Dewclaws can actually pose a hazard to dogs if they are large and loosely connected, as it is very easy for them to catch on the other leg and cut it, or catch on other obstacles, potentially running the risk of damage or even becoming detached. For this reason, the dewclaws are sometimes removed from dogs, to offer them protection from themselves!
Historically, many individual breeds of dog used to have the dewclaws removed when the dog was young, to prevent potential problems in later life. However, removing the dewclaws as a standard procedure before there is a proven reason to do so has become somewhat controversial today, much as tail docking has (which is also now illegal).
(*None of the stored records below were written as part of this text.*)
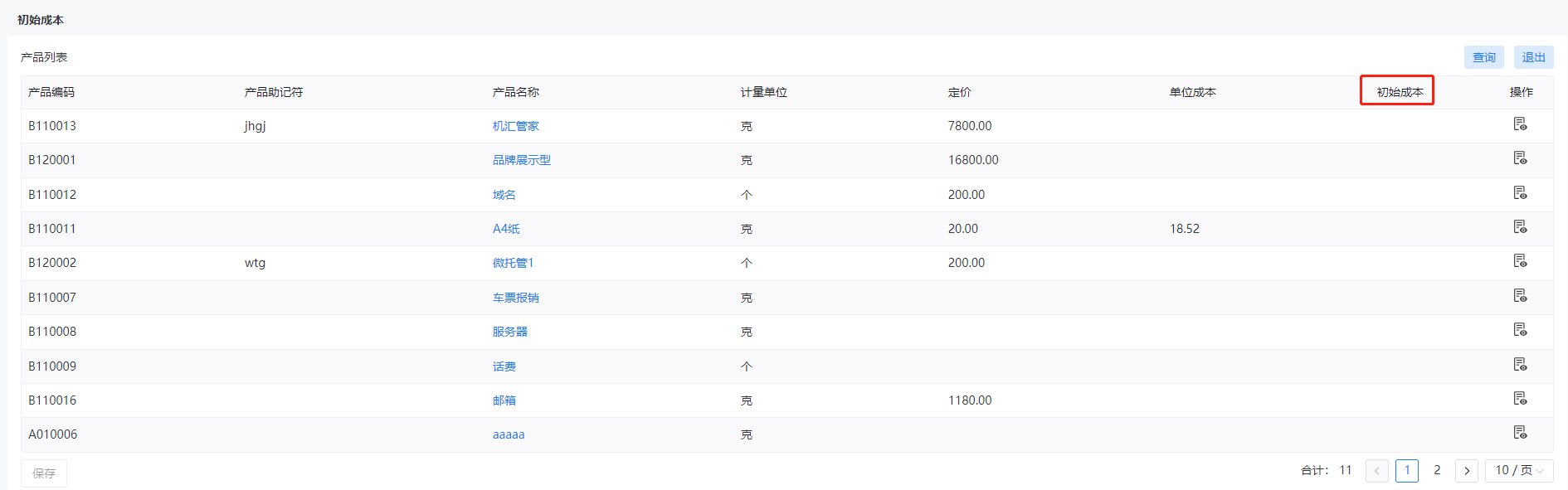
Task: Open the 机汇管家 product link
Action: click(x=516, y=126)
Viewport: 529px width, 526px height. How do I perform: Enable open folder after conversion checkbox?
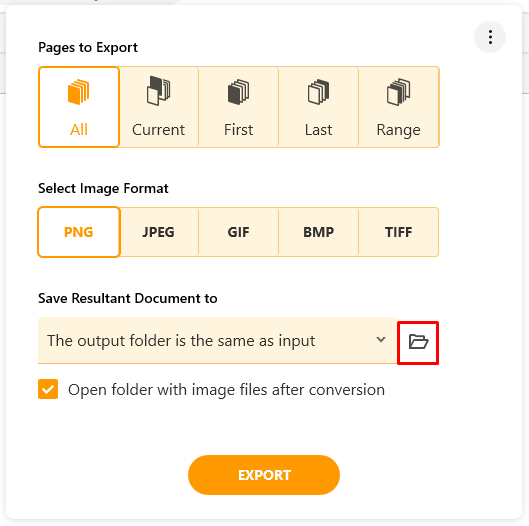48,389
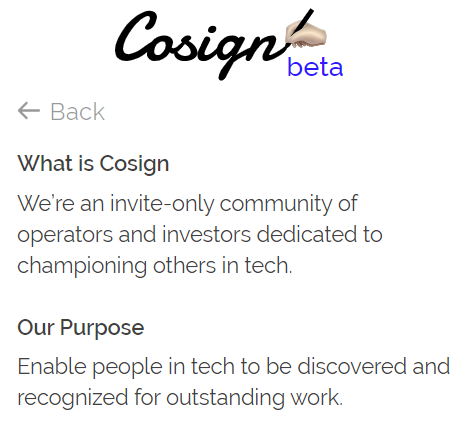Click the "What is Cosign" heading

pos(93,164)
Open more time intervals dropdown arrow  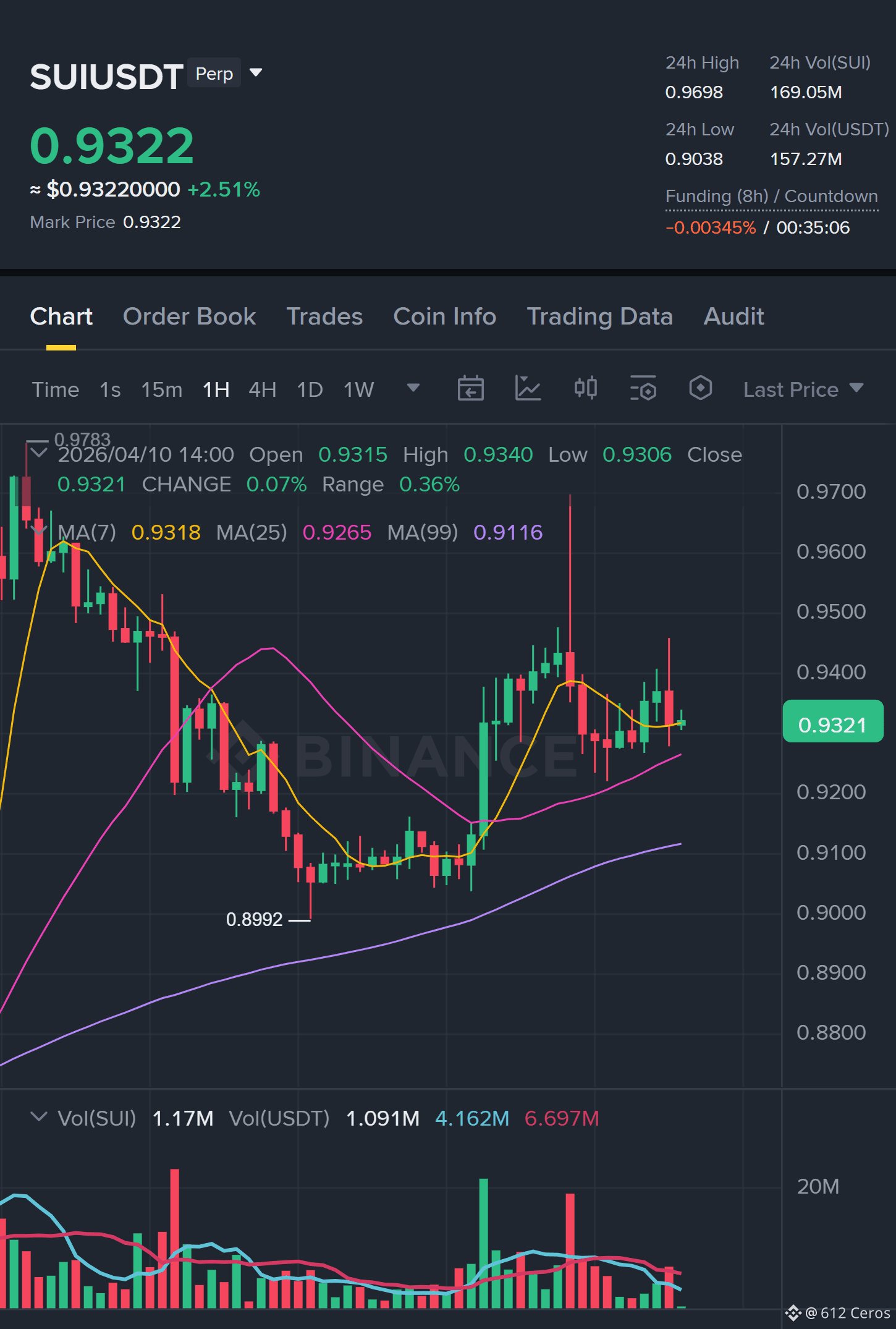[x=413, y=388]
If you do find that your dog’s dewclaws are long, large or otherwise get in the way or run the risk of getting torn, however, you might want to talk to your vet about having them removed. This requires a minor surgical procedure under general anaesthetic, so again, should not be undertaken without good reason.
Generally, you will have a good idea by the time your dog is a year old whether or not their dewclaws are going to pose a problem, and if you find that they are, getting them removed at the earliest available opportunity is recommended. This can often be done when your dog goes in for their spay or neuter procedure, and this is one of the best times to arrange it.
For some working dog breeds, the dewclaws are likely to pose a potential hazard, even if they are not intrusive or overly long. Dogs that spend a lot of time working in the wild, in undergrowth or uneven terrains, often have their dewclaws removed due to the risk of them catching on vines or undergrowth and causing an injury in the field.
Search and rescue dogs, police dogs and working retriever dogs often have their dewclaws removed before they start their working lives.
However, for some other activities, short, safe dewclaws can give the dog a technical advantage! This is particularly true of the canine sport of agility, where the dewclaws can help the dog to grip when they land, and provide anchorage on tight, fast turns.
Assuming that your dog still has their dewclaws, it is wise to keep an eye on them as part of the normal checks that you perform on your dog, to make sure that they are undamaged and in good condition. Because the dewclaws are not regularly in contact with the ground like your dog’s other claws, nothing wears them down and keeps them short, and so you will have to clip or schedule clipping of your dog’s dewclaws occasionally, depending on how quickly they grow.
Overly long dewclaws run a much greater risk of catching on the other leg or obstructions and ripping, and they can also grow inwards once they reach a certain length, and begin digging and pressing into the skin of the leg.
Simply keep an eye on your dog’s dewclaws, keep them at a safe length and be on the lookout for any scratches or cuts on the adjoining leg, and you should find that they won’t pose a problem for your dog at all.